TO DO. When you have gone through the records below, state only how many lines include the word "Given".

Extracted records
== Segment start ==
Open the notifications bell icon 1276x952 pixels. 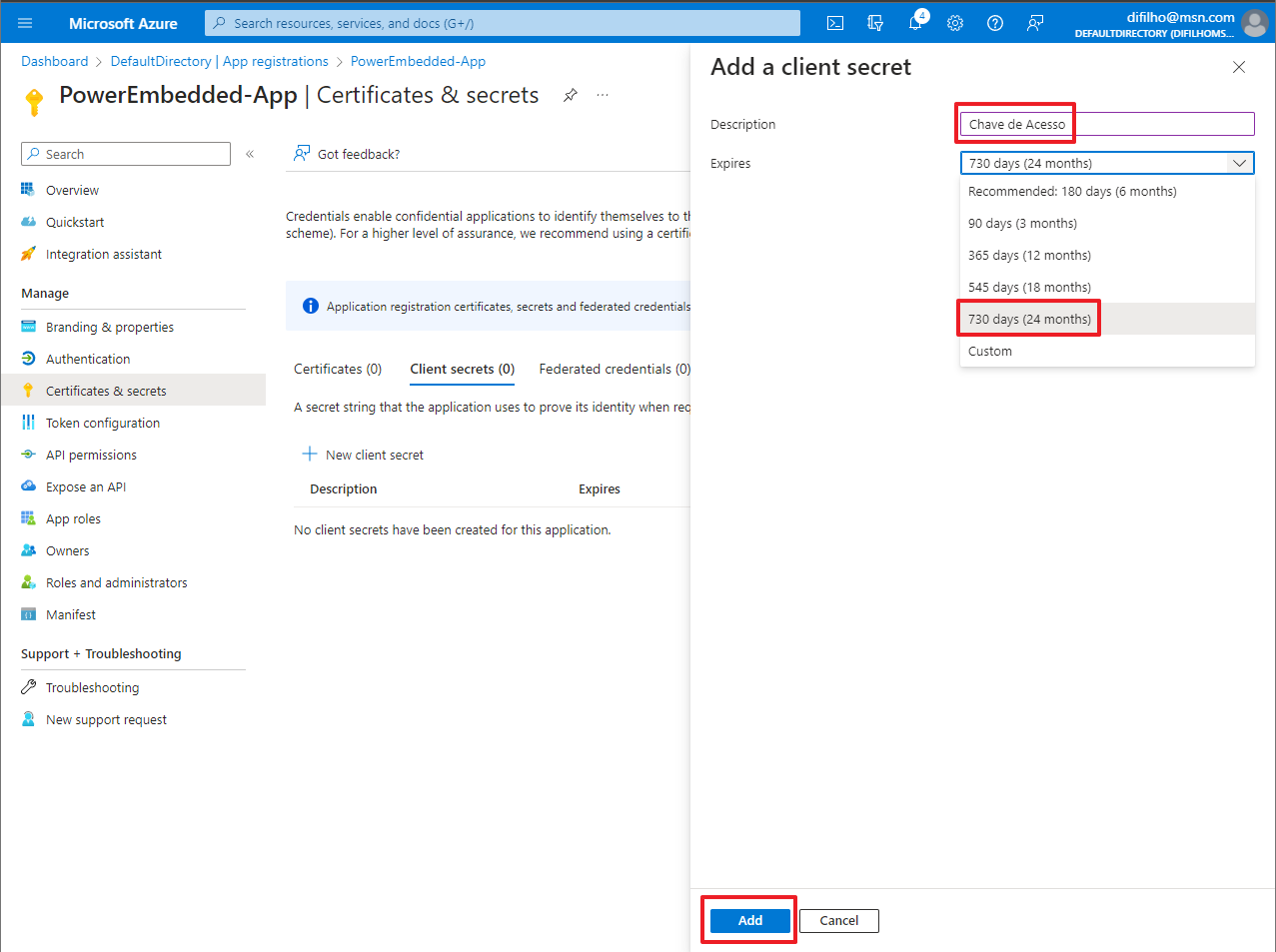915,23
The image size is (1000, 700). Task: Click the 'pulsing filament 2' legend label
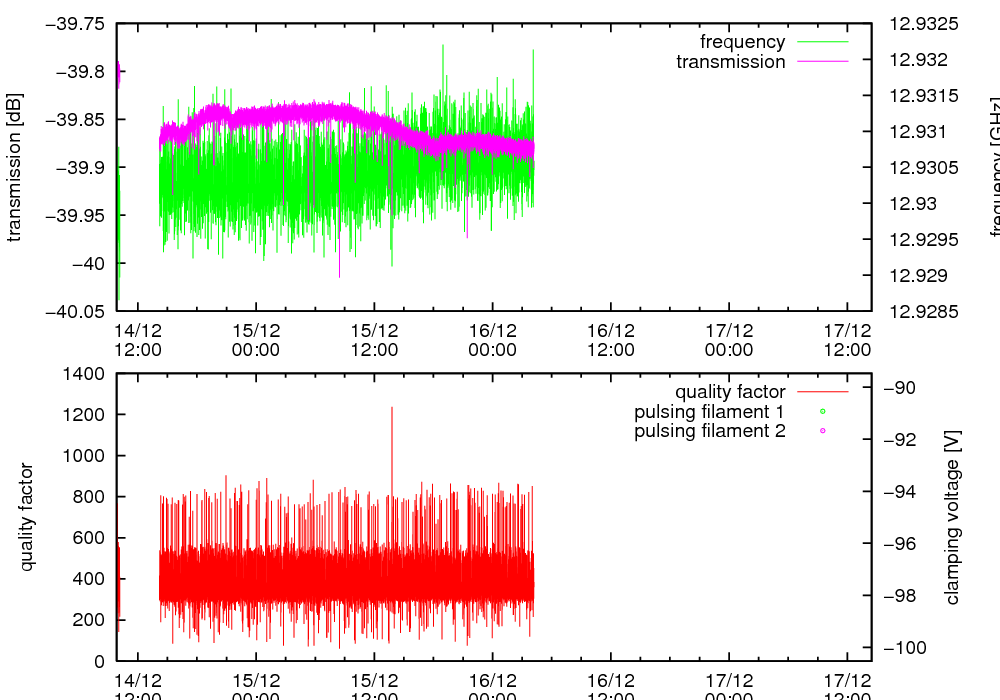click(709, 431)
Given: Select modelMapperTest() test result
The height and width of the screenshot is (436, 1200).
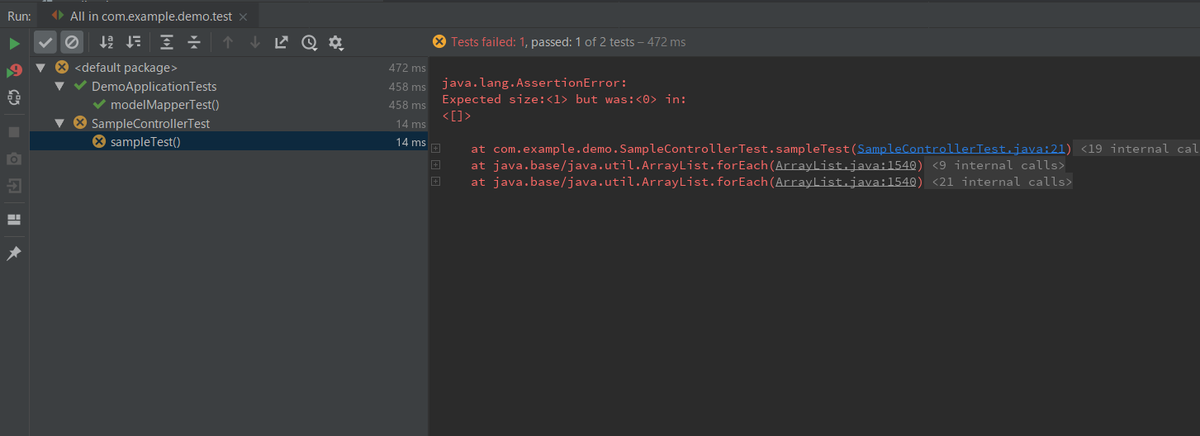Looking at the screenshot, I should 170,105.
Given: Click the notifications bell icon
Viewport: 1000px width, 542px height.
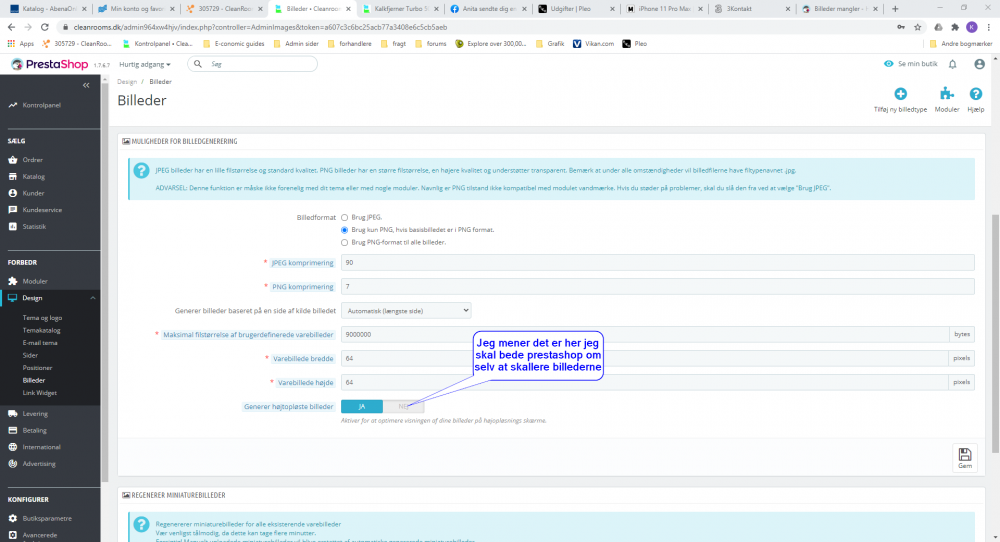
== Segment end ==
OUTPUT BELOW. 2